**Data for this task**
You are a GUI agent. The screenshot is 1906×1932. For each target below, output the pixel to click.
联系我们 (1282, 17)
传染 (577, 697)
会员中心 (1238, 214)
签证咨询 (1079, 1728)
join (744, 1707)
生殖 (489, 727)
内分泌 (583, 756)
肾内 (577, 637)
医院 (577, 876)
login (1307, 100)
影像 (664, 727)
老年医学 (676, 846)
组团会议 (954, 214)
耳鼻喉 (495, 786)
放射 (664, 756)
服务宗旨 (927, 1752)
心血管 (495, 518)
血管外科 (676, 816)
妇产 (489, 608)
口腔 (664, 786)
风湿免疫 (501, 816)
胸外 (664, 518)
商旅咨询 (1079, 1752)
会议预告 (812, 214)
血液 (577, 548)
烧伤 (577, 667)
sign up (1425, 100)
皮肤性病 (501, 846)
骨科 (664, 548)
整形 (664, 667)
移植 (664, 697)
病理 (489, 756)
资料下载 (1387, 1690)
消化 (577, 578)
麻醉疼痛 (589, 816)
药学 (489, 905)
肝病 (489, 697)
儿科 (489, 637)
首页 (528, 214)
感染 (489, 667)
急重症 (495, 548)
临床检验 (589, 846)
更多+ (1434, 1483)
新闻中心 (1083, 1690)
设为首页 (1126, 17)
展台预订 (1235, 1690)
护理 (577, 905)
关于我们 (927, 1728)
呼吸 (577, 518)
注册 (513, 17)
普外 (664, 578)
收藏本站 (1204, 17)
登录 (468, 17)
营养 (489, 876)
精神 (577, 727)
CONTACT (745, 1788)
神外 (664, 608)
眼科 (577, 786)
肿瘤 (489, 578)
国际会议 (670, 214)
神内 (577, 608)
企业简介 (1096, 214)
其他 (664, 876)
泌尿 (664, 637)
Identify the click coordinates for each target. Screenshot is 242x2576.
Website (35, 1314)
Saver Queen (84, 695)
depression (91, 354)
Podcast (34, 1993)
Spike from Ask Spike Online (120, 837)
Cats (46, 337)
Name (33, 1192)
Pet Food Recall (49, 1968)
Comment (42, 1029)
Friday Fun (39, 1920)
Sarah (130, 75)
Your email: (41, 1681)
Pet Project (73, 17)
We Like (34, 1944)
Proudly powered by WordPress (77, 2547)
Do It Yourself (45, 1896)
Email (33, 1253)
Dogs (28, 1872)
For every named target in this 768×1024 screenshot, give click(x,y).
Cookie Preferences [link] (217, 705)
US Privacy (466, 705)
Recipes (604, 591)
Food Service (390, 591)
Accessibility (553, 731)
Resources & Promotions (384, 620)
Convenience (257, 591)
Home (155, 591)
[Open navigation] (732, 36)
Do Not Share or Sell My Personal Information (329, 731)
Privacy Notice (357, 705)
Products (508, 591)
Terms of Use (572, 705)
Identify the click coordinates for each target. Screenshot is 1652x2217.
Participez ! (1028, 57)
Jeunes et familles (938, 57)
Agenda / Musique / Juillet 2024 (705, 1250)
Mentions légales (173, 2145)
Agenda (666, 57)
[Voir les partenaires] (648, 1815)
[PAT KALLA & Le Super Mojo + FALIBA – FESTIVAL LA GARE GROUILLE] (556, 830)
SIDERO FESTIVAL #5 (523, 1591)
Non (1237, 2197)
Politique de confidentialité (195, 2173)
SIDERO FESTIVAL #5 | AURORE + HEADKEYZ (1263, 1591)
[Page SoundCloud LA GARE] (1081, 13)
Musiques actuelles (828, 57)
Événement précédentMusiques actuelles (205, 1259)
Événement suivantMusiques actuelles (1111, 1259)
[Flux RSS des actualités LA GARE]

**Exercise details**
Take each line of the material above that holds the string "Agenda" and copy it.

**Answer for this exercise**
Agenda / Musique / Juillet 2024 (705, 1250)
Agenda (666, 57)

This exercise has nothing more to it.